Determine the number of lines in the data that include the word "will", and write only that number.

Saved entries
+--
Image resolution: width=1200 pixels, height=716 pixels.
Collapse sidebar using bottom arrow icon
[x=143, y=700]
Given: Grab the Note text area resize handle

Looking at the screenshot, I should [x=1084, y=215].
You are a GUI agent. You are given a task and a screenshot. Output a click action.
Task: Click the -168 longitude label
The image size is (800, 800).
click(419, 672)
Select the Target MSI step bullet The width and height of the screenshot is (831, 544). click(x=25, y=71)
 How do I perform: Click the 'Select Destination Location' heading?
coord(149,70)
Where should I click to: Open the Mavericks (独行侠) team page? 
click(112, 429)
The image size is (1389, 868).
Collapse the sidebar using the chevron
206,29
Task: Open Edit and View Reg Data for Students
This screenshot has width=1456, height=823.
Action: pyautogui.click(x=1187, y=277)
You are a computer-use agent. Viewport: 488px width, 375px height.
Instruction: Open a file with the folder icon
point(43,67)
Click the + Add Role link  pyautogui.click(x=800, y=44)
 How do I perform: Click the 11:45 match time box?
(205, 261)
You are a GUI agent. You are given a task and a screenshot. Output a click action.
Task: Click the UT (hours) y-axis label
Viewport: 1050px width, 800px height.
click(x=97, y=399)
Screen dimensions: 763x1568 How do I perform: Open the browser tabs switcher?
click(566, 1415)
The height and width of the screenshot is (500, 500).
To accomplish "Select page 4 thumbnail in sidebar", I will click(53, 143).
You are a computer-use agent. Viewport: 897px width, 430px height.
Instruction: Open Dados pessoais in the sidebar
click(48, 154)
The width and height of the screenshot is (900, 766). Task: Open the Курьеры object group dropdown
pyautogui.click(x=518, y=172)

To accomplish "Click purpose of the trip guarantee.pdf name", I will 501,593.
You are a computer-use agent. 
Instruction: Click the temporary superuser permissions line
+--
Task response
2